First, patty assembly. I did a beef (85% lean 15% fat) vs impossible meat showdown. Take your meat or meat substitute, and divide it into 8 pieces per pound, 2 ounces per patty. This seems like a tiny patty, but they turn out just the right size for the buns, and you can use 2 (or however many you want…) per burger. Roll each 2 oz piece of beef into a ball and place it on a parchment lined baking sheet. Put that baking sheet in the freezer for about 15 minutes while you prep the rest. A short stay in the freezer helps the fat melt slower so the patty retains juiciness once it hits the grill, just don’t leave the meat in there too long. You don’t want it to freeze all the way.
Next, set up your grill station. This can be inside or outside, but it needs to be a flat surface. I cooked mine outside on a baking steel preheated on my propane grill. Like so:
Here’s a link to a baking steel. I bought one after my baking stone cracked on its maiden voyage. I use the steel for homemade pizza and smash burgers, mostly. You can also use it for bread. I like it because it gives you the high heat of a baking stone with way more durability. This is not the exact one I have, but it is very similar.
You could also cook these on a cast iron pan or griddle. You could do it inside on a burner, or outside on the grill. Whatever you do, preheat on medium for about 5 minutes. Be warned, cooking these is a very warm experience, so it will heat up your kitchen big time if you do them inside.
While your cooking vehicle is preheating, set up your fixins. Chop your onions for grilling, and lay out your cheese, lettuce, tomato, etc. on a plate or platter. Pro tip- get a small bowl and put in a few tablespoons of salt and some pepper. Mix it together, and use that for your seasoning. It’s fast and less clumsy than dealing with salt and pepper containers out by the grill. Slice and butter your buns, and out to the grill we go!
Step one: place your buttered buns cut side down on your hot grill to toast them. Be careful not to let them burn. Put them on a plate or platter to the side.
Step 2: Grill the onions. Add some vegetable oil to the center of your steel or cast iron skillet, then add onions, season with salt and pepper, and grill to your liking.
Step 3: Burger time! Take two balls of meat, season them aggressively with salt and pepper and place them on your cooking surface. Then, moving with purpose, take a large metal spatula, or, if you’re like me and don’t own a large metal spatula, a cookie sheet and two oven mitts, and squish the meat down onto the griddle. When you see browning around the edges of the patties, flip them. Put your cheese on top, stack your patties, and place on a bun with grilled onions and anything else you’d like.
Step 4: Chow time!
The Taste Test: Beef vs Impossible
For funsies, Mark, my sister and I did an impossible meat vs beef burger taste test. None of us had ever had impossible meat, so this seemed like a great time to check it out.

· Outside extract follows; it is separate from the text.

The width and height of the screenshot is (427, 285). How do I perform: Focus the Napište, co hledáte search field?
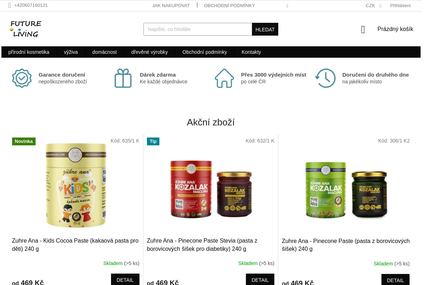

I was very impressed with the taste texture of the impossible meat. It had lots of umami, and a pleasant mouthfeel. I felt that it really shone in a burger application. The beef had a little more flavor and juiciness, but it really was close. My biggest hang up with the Impossible meat was the price, coming in a $10 for 12 ounces. Ouch. If the price comes down, I will definitely use it more in my cooking.
Be the hero of your next outside get-together with delicious smash burgers. You will be so happy you made them! They truly are the best backyard burgers.
- 85 % lean ground beef 8 patties per pound
- burger buns
- any veggies you want on your burger
- Form 2 ounce balls of ground beef (8 per pound)
- Place the balls on a parchment paper lined baking sheet and place in the freezer for 15 minutes.
- Preheat your flat top grill, baking steel, or cast iron on medium heat.
- Butter the hamburger buns and toast them.
- Put 2 balls of beef onto the grill and smash them with a large metal spatula or a cookie sheet with 2 oven mitts covering your hands.
- When you see browning on the edges of the meat, flip the patties.
- Place cheese on one or both patties.
- Stack 2 patties and place them on a bun.
- Top with your grilled onions, and the condiments of your choice.